Sportlich gab es viele Gründe zu feiern

Stattdessen war es den Berlinern vergönnt, den Herbstanfang mit bester Laune und ein wenig Weltvergessenheit zu zelebrieren. In Kreuzberg etwa waren die Menschen in Scharen zur Yorckstraße gekommen, um mit Pappschildern ihre laufenden Freunde anzufeuern oder einfach nur als Beobachter die entspannte Atmosphäre zu genießen. An der Esso-Tankstelle in der Nähe des Mehringdamms spielte eine Jazzband, einige Besucher tanzten mit.

Menschen aus allen Ländern der Welt nahmen als Unterstützer oder Läufer des Marathons teil und zeigten damit ein buntes Berlin, das Migration und Multikulturalismus als Vielfalt und nicht als Problembeschreibung definiert. 45.000 Läufer aus 150 Nationen waren an den Start gegangen. Es war ein Tag des puren Genusses, ohne die Schwermut der Realität, die die Alltagsdebatten ansonsten begleitet. Man hatte fast schon den Eindruck, als wollten die Klimaaktivisten dieses Bedürfnis nach Idylle nicht weiter stören. (Oder die Sicherheitskräfte waren einfach besser vorbereitet als normalerweise.)

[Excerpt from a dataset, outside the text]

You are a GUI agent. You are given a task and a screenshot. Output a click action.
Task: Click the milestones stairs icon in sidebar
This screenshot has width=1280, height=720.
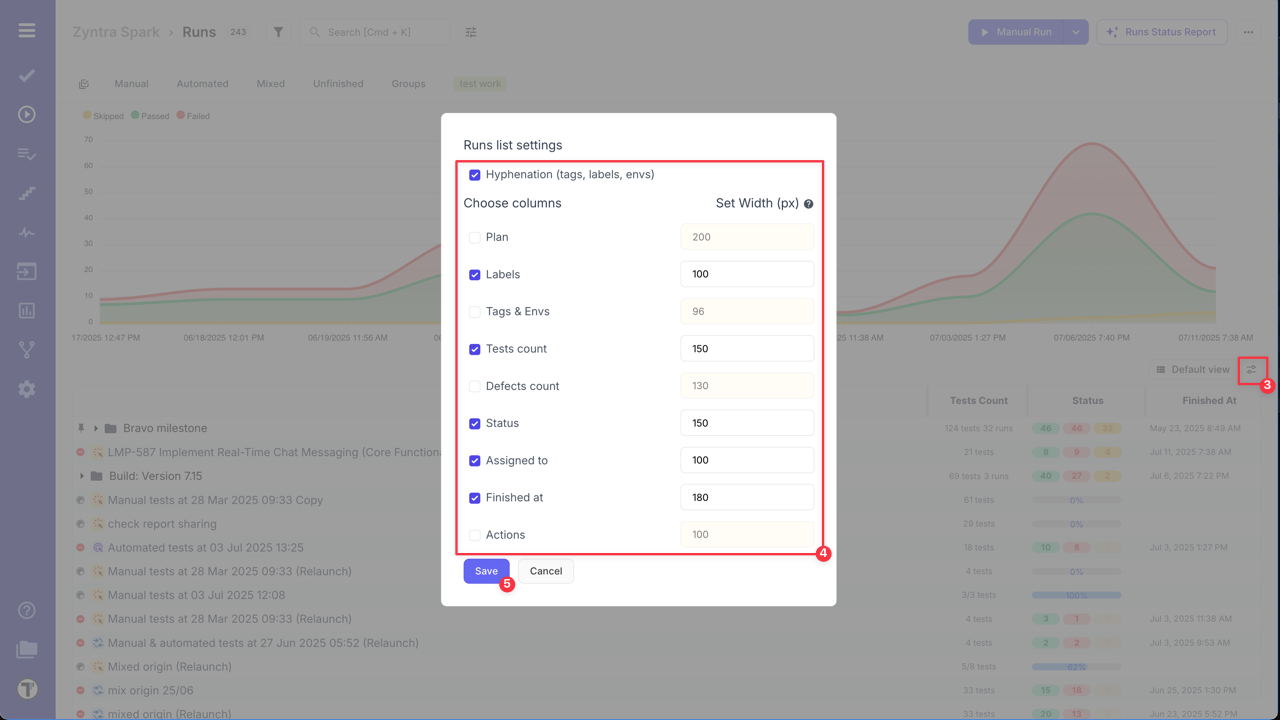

Sportlich gab es ebenso viele Gründe zu feiern. Die Äthiopierin Tigist Assefa siegte beim Marathon in Berlin mit 2:11:53 Stunden und pulverisierte damit die Bestmarke der Kenianerin Brigid Kosgei, die 2019 in Chicago den Marathon in einer Zeitspanne von 2:14:04 Stunden gelaufen war. Der Kenianer Eliud Kipchoge siegte mit 2:02:42 Stunden, konnte aber seinen eigenen Weltrekord in Berlin von 2022 nicht brechen.

Der Alltag ist bald zurück

Die Sicherheitskräfte zogen am Nachmittag ganz offiziell eine positive Bilanz. Pressesprecherin Anja Dierschke sprach gegenüber der Berliner Zeitung insgesamt von einem ruhigen Verlauf. Mehrere Protestaktionen der Letzten Generation seien verhindert worden. 15 Personen seien vorübergehend festgenommen worden. Es ist wahrscheinlich, dass so eine Bilanz nicht die Regel bleibt. Der Alltag geht schließlich bald wieder los.